> EXCERPTED PASSAGE:
2-Confident (read it all; understood it all reasonably well)

### Reviewer 3

#### Summary

This paper addresses the subject of teaching by demonstration. In particular, it asks the following question: When teaching from demonstration, is there a better way to form trajectories than following the optimal policy? In addressing this question, the authors combine two earlier strands of research in the literature, inverse reinforcement learning and Bayesian pedagogy, to introduce a new model called pedagogical inverse reinforcement learning. They perform two experiments with human subjects on two simple, deterministic gridworld problems, using a tabular and a feature-based reward function. The authors observe that people differ in the trajectories they produce when performing the task for themselves (to maximize return) and when demonstrating the task to others (so that they can maximize return as well).

#### Confidence in this Review

2-Confident (read it all; understood it all reasonably well)

> STORED DATA:

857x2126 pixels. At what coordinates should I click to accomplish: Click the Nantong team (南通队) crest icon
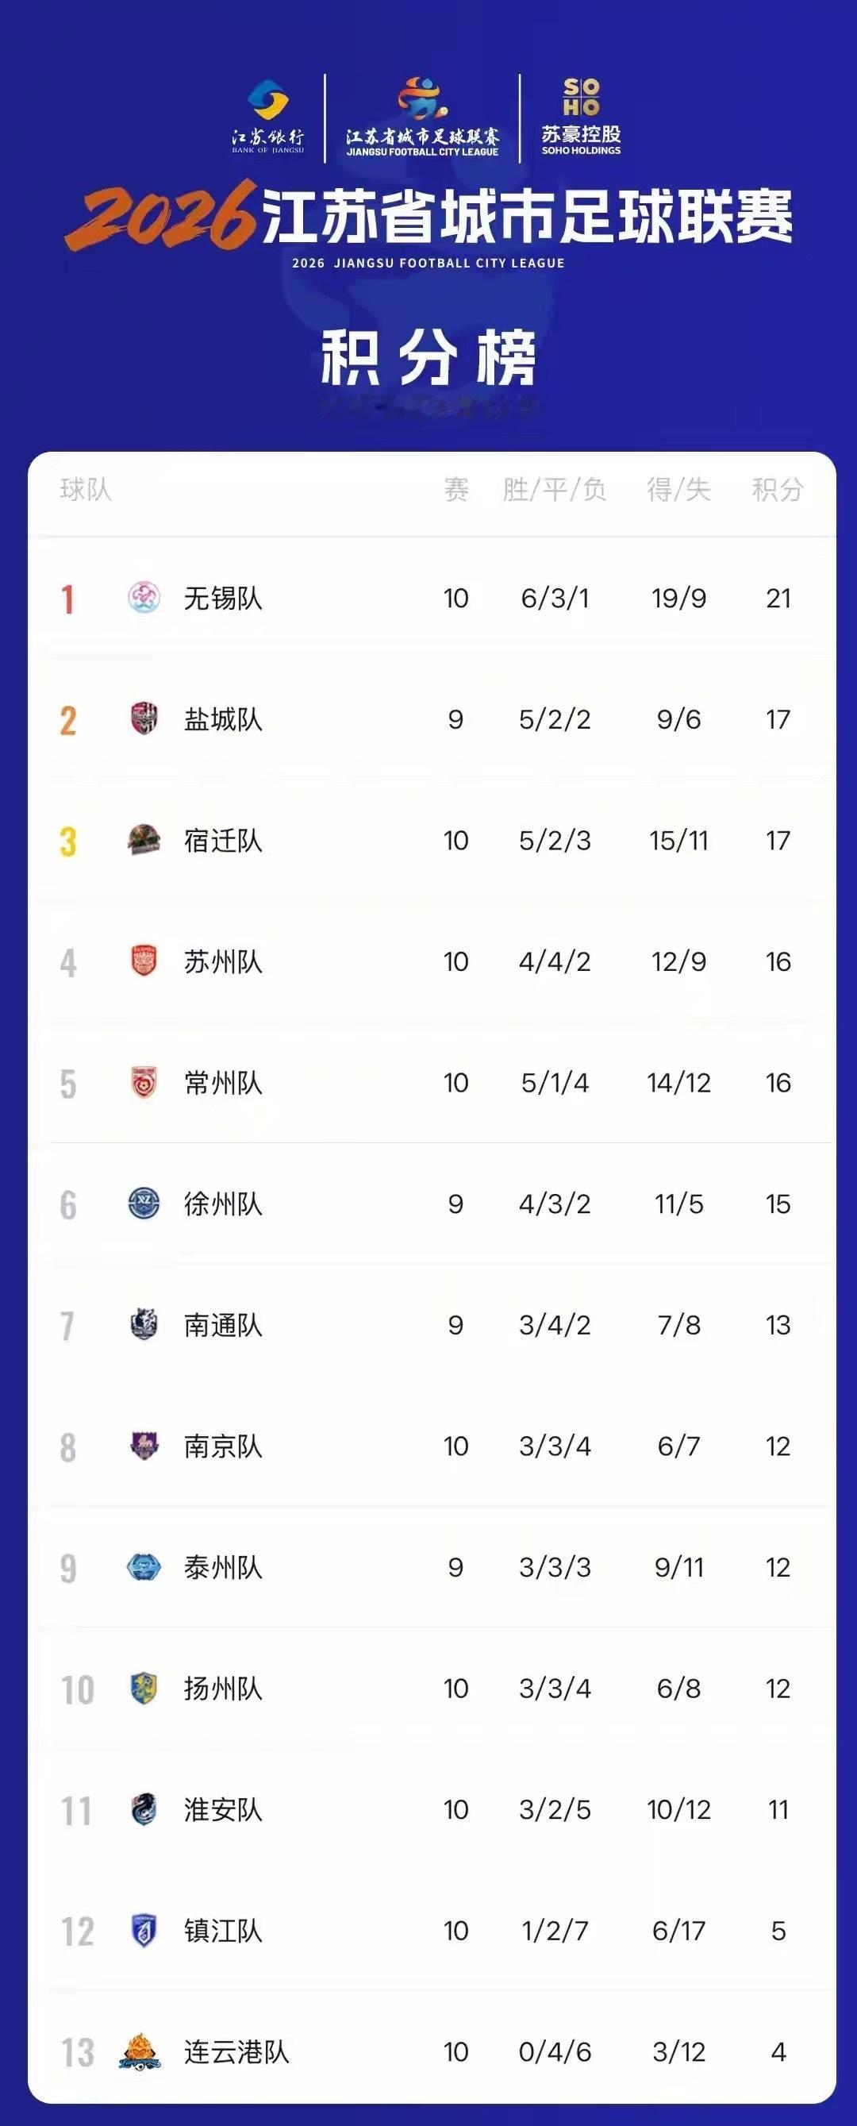click(x=144, y=1325)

> WORK INSTRUCTIONS: Retype the part of the review that runs from "#### Summary" up to and including "return as well).".

> REPLY TO THE EXERCISE:
#### Summary

This paper addresses the subject of teaching by demonstration. In particular, it asks the following question: When teaching from demonstration, is there a better way to form trajectories than following the optimal policy? In addressing this question, the authors combine two earlier strands of research in the literature, inverse reinforcement learning and Bayesian pedagogy, to introduce a new model called pedagogical inverse reinforcement learning. They perform two experiments with human subjects on two simple, deterministic gridworld problems, using a tabular and a feature-based reward function. The authors observe that people differ in the trajectories they produce when performing the task for themselves (to maximize return) and when demonstrating the task to others (so that they can maximize return as well).